The social networking company was trading down 7.9% at $29.40 midday Tuesday in New York, down 22.6% from the $38-a-share price at which it debuted May 18.
Since the launch, Chief Executive Mark Zuckerberg has watched his business endure technical problems on the Nasdaq exchange and skepticism from analysts, many of whom believe the stock was overpriced and overhyped.
The stock market was otherwise in a cheery mood Tuesday.
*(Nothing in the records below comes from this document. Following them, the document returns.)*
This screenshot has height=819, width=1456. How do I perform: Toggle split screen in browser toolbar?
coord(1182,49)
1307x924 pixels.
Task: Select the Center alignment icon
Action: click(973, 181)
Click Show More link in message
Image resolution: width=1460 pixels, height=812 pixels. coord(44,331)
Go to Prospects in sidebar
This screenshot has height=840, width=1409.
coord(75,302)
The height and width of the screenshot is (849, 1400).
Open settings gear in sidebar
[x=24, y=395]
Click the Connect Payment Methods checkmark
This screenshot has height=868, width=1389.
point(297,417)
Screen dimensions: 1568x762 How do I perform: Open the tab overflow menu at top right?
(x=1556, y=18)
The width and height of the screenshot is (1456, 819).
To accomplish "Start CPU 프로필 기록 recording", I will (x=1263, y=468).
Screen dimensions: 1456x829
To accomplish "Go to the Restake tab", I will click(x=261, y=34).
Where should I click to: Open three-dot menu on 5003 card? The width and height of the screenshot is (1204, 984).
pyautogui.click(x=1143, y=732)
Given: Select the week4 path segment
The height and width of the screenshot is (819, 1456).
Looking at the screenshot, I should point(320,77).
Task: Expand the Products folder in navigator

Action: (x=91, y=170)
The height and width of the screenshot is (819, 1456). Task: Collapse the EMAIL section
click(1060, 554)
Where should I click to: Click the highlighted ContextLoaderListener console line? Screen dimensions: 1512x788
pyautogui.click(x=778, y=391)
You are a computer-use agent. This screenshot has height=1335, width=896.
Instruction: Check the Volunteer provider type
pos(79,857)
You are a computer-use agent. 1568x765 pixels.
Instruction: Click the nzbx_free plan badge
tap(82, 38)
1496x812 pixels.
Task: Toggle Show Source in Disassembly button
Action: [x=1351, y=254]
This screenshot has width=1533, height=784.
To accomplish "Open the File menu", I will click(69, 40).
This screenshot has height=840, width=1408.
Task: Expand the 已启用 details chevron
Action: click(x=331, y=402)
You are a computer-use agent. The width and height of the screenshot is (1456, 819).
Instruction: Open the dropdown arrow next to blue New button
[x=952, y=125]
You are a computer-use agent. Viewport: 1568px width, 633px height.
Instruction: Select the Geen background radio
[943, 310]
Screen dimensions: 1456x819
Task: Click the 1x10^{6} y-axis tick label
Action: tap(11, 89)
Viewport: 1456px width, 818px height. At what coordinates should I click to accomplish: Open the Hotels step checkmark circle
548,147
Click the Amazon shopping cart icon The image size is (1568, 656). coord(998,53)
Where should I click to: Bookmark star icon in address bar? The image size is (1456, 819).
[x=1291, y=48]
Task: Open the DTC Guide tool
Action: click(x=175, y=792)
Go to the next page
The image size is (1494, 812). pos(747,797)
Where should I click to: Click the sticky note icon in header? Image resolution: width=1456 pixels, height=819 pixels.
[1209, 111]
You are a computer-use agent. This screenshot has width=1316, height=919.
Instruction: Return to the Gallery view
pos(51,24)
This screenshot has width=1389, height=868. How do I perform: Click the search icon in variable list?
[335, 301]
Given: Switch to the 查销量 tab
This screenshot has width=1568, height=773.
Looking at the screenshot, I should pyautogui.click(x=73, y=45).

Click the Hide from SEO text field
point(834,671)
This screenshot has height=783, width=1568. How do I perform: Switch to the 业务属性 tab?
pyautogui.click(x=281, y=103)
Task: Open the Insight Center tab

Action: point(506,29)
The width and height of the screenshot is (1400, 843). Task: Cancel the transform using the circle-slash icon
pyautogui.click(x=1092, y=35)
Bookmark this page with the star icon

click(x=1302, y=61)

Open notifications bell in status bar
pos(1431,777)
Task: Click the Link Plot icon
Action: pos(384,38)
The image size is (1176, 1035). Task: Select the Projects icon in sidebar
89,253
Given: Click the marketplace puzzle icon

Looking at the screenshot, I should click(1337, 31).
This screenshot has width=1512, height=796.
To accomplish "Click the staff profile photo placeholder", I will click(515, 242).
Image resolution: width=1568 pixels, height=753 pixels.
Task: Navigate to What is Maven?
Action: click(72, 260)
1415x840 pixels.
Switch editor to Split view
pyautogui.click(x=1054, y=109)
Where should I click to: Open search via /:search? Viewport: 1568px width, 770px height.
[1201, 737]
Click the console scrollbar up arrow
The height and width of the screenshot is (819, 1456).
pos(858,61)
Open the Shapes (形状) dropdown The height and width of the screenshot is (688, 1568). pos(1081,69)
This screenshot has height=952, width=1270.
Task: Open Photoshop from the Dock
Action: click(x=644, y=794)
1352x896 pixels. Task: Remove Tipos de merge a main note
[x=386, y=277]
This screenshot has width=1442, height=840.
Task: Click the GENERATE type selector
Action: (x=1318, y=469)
Trading was up 0.6% on the Dow to 12,524, up 0.4% to 2,848 on Nasdaq and up 0.5% to 1,324 on the S&P 500.
Promising news internationally helped boost spirits.
Reports out of China suggest that the Asian giant may be set to boost private spending in major state-controlled industries such as energy and oil.
And Greek polls over the weekend showed the pro-bailout New Democracy party leading leftist opponents before next month’s national elections, easing fears that Greece may abandon the euro currency in favor of the drachma.
But there’s still plenty to concern investors. Consumer confidence tumbled in May for the third straight month, according to the Conference Board. The closely watched S&P Case Shiller index of home prices showed values dropping year over year but inching up month over month.
Abroad, the specter of the European debt crisis continues to loom. Recently nationalized Spanish lender Bankia said last week that it needed $23.8 billion, or 19 billion euros, in state aid. The country’s borrowing costs were hovering near record highs yesterday.